I decided these were pretty good questions that deserved an audience bigger than just me.
Me: Excuse me, stranger/monster man. Is this your dog?
Me: Why ain’t you catching your own dog?
Scraggle: She’s… a border collie! (He holds up his hands). Border collies are… (He waves his hands around.) You know!
Within a minute or two Riley ran over to me, Scraggle yelled out for me to grab her, and I did. Then he came over to take the leash from me and the dog cowered away from him, clearly not wanting to return.
Scraggle: Thank you! She just wants to play, that all. Hey, do you… do you live in town? You down to chill?

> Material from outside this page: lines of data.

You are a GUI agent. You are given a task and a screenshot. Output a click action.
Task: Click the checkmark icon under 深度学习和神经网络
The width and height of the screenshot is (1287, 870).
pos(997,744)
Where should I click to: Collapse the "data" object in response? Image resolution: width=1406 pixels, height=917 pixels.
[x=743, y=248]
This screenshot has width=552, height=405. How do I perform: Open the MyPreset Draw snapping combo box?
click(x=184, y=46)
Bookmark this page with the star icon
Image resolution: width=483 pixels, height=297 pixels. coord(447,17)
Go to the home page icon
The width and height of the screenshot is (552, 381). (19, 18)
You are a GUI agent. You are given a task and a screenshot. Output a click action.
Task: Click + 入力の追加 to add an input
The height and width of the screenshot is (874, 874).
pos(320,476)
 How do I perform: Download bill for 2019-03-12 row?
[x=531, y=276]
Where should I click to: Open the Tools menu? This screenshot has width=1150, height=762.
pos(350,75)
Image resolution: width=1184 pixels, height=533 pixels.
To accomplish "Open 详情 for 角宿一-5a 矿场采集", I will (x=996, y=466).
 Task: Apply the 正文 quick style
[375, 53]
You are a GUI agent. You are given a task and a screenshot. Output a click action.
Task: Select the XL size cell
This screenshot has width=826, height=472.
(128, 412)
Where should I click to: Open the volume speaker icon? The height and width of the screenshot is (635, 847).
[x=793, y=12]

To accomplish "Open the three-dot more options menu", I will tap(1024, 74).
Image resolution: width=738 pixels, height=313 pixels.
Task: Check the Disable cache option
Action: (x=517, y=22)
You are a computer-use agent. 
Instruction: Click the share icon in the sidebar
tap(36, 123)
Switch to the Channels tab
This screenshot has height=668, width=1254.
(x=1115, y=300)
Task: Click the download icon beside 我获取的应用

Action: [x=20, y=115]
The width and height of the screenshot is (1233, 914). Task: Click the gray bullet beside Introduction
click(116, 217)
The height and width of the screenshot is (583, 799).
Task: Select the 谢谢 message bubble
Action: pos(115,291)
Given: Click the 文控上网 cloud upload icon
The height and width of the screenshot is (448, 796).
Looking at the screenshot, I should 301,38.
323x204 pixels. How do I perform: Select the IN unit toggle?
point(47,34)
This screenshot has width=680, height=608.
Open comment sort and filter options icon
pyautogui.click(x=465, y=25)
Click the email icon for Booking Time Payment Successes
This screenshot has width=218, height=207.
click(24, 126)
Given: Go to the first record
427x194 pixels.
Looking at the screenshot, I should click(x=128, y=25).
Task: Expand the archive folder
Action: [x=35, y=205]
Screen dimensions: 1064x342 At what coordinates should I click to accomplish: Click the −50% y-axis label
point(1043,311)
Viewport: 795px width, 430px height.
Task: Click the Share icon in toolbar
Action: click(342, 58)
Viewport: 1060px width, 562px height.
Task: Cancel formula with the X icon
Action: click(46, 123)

Me: Hell no, on both accounts.
Scraggle: Oh. Oh okay. Hey, about that down-to-chill part–can I… Can I buy you lunch?
Me: Hell no, again. You’re scaring me, mister. Plus it’s 3pm and I already had lunch. Shit. You got cookies or something?
He didn’t, so I got back into Sarah’s car and we left.
Now, I can say I’ve saved one baby, two dogs, a horse, and myself because that dude was definitely a serial killer.
Lesson of this story: I AM THE GREATEST SAMARITAN OF ALL TIME SCREW ALL YALLS
Author’s note: I wasn’t sure how to end this post.